* **Task prompt**: Reproduce exactly the lines from the one containing "Screen dimensions: 1120x569" through the last line of the records below, both included. Leave out any pictures.
(Materials provided)
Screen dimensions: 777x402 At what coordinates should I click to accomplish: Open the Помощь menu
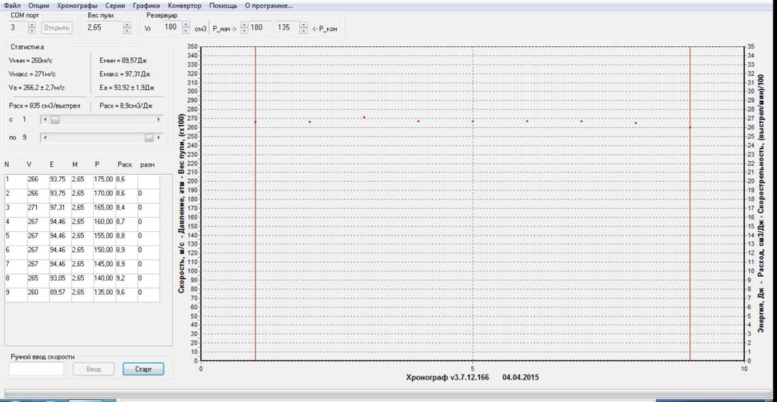223,6
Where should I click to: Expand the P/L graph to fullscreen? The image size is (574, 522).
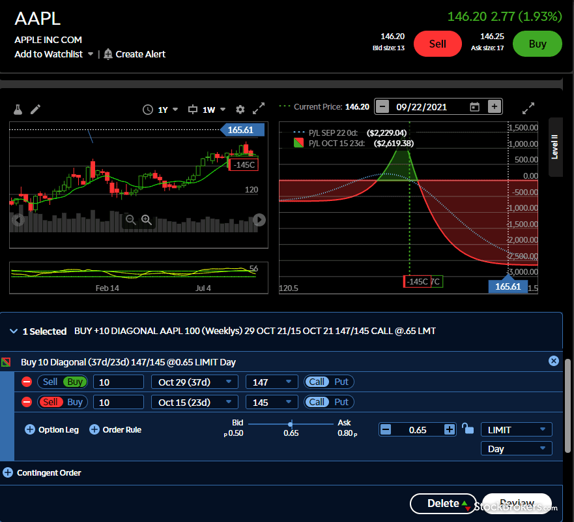coord(528,107)
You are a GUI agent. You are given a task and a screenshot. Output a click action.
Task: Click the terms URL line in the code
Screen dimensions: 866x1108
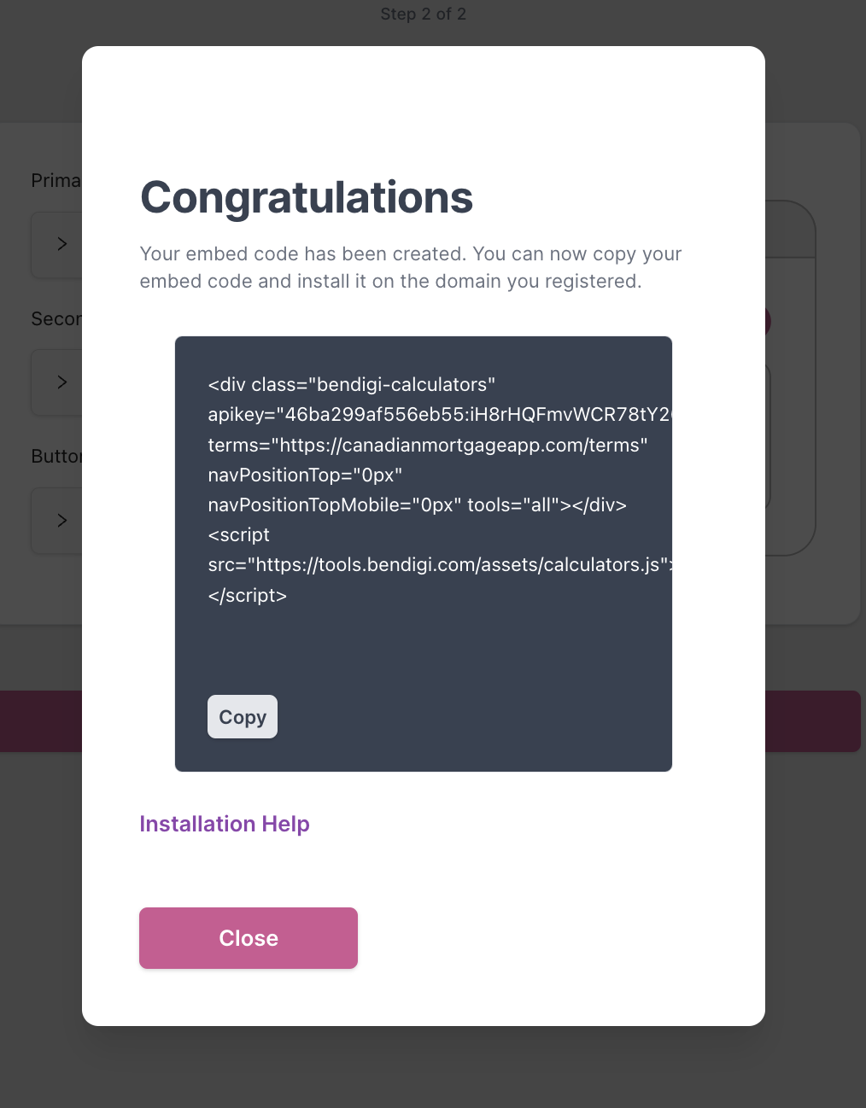[428, 446]
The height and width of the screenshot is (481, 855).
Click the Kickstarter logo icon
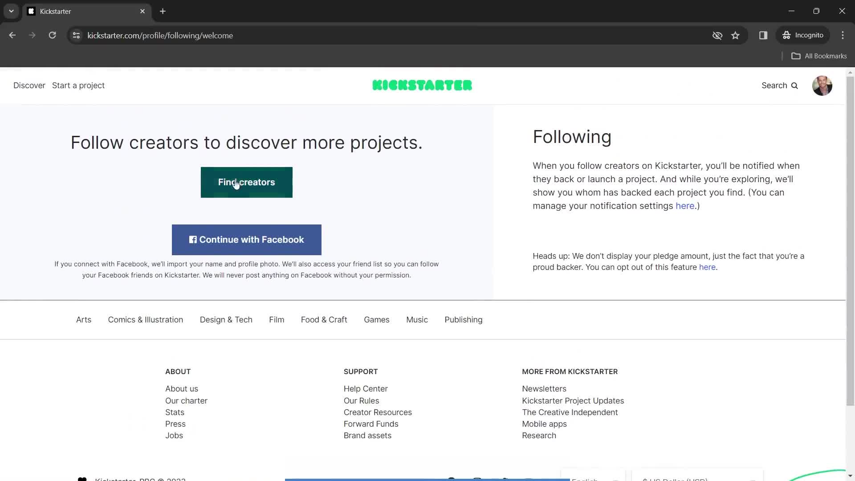[422, 85]
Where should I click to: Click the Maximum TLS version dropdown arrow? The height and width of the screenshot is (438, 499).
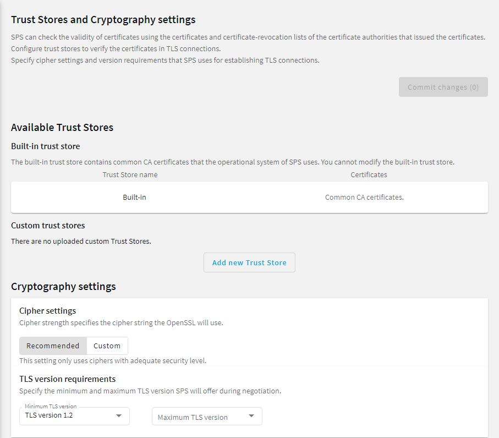click(251, 416)
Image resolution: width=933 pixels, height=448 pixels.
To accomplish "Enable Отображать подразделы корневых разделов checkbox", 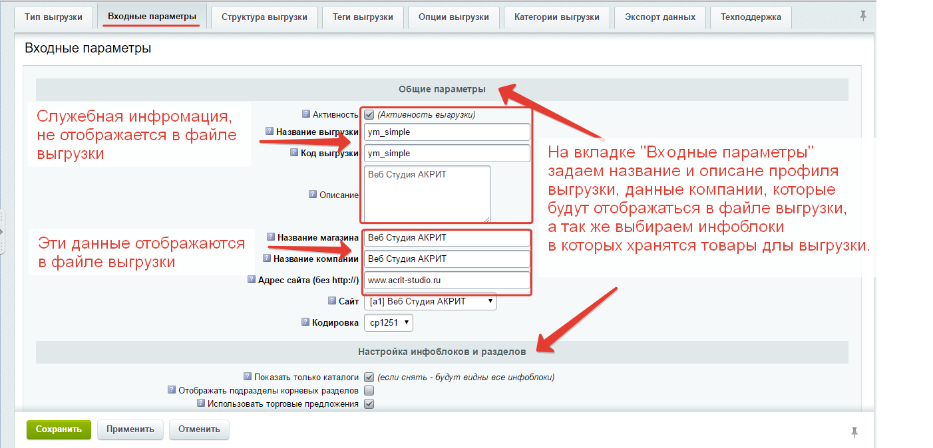I will [x=369, y=390].
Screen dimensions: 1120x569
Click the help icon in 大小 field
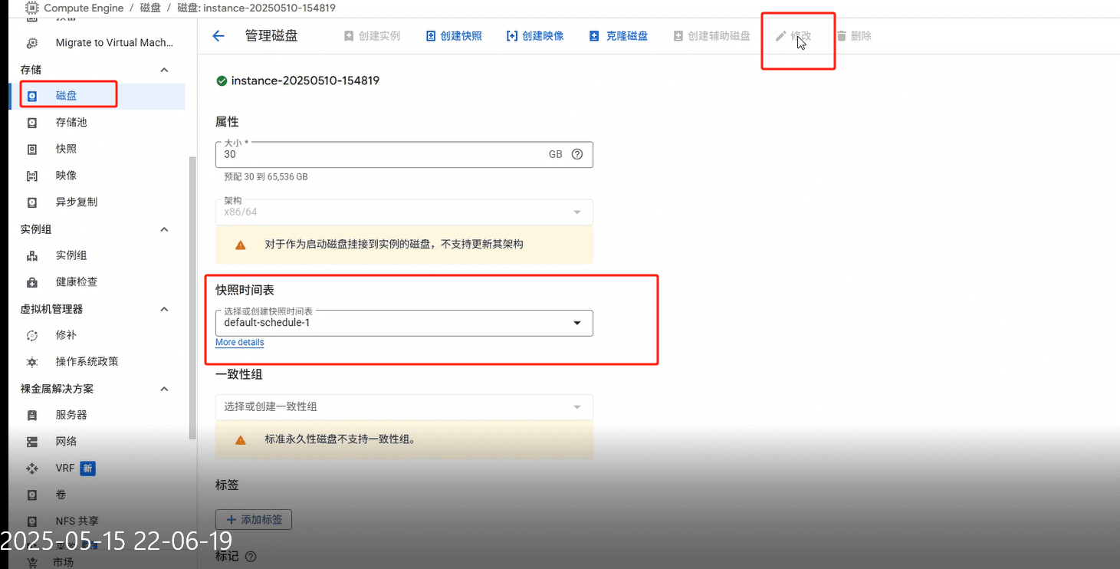point(577,154)
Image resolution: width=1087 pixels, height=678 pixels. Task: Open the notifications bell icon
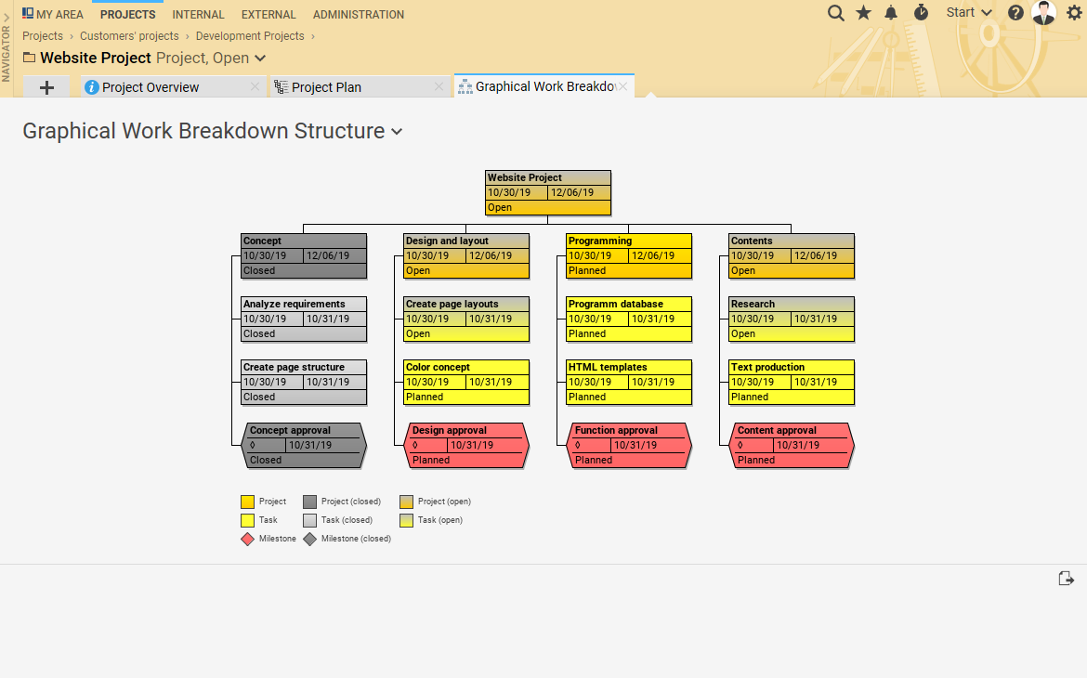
(End Materials provided)
* **Exercise result**:
Screen dimensions: 1120x569
Click the help icon in 大小 field
point(577,154)
Image resolution: width=1087 pixels, height=678 pixels. Task: Open the notifications bell icon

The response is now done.